== Data provided ==

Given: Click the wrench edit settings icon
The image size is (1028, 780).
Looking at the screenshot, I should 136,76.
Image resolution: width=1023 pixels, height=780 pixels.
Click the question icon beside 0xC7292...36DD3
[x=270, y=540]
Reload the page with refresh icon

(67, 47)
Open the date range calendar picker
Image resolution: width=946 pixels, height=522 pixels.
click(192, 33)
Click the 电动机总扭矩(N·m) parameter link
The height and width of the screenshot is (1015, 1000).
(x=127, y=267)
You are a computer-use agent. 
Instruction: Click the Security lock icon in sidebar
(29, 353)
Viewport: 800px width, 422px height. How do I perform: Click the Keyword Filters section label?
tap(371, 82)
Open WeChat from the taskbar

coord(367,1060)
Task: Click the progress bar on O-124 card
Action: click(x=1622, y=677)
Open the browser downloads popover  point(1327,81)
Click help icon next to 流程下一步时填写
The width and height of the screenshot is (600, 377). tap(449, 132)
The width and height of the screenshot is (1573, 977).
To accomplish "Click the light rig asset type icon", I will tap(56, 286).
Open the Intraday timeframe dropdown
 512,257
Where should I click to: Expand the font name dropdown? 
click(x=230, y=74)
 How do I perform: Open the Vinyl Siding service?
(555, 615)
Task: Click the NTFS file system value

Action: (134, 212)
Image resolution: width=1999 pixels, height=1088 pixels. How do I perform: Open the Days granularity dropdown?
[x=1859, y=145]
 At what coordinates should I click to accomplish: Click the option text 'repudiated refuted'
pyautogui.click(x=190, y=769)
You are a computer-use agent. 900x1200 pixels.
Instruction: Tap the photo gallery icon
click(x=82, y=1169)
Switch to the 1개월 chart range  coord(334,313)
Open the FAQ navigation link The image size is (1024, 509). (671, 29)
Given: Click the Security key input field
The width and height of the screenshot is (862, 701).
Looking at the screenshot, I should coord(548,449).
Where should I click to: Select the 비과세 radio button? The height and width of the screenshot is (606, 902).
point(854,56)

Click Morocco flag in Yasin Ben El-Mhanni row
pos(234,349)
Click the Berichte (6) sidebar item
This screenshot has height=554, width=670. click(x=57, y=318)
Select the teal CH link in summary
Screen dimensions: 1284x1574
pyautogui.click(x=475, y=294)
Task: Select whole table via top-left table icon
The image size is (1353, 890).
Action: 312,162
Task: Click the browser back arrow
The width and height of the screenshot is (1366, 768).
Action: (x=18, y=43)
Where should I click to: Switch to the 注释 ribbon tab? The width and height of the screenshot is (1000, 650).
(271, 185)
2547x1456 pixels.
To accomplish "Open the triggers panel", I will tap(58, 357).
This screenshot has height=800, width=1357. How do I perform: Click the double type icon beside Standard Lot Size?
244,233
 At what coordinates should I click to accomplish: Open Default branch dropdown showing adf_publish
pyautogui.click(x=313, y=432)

===

Copy the entries above word for word, starting at the line that contains "Click help icon next to 流程下一步时填写" and ending at the line that contains "[x=1859, y=145]", with both of those lines included.

Click help icon next to 流程下一步时填写
The width and height of the screenshot is (600, 377). tap(449, 132)
The width and height of the screenshot is (1573, 977).
To accomplish "Click the light rig asset type icon", I will tap(56, 286).
Open the Intraday timeframe dropdown
 512,257
Where should I click to: Expand the font name dropdown? 
click(x=230, y=74)
 How do I perform: Open the Vinyl Siding service?
(555, 615)
Task: Click the NTFS file system value

Action: (134, 212)
Image resolution: width=1999 pixels, height=1088 pixels. How do I perform: Open the Days granularity dropdown?
[x=1859, y=145]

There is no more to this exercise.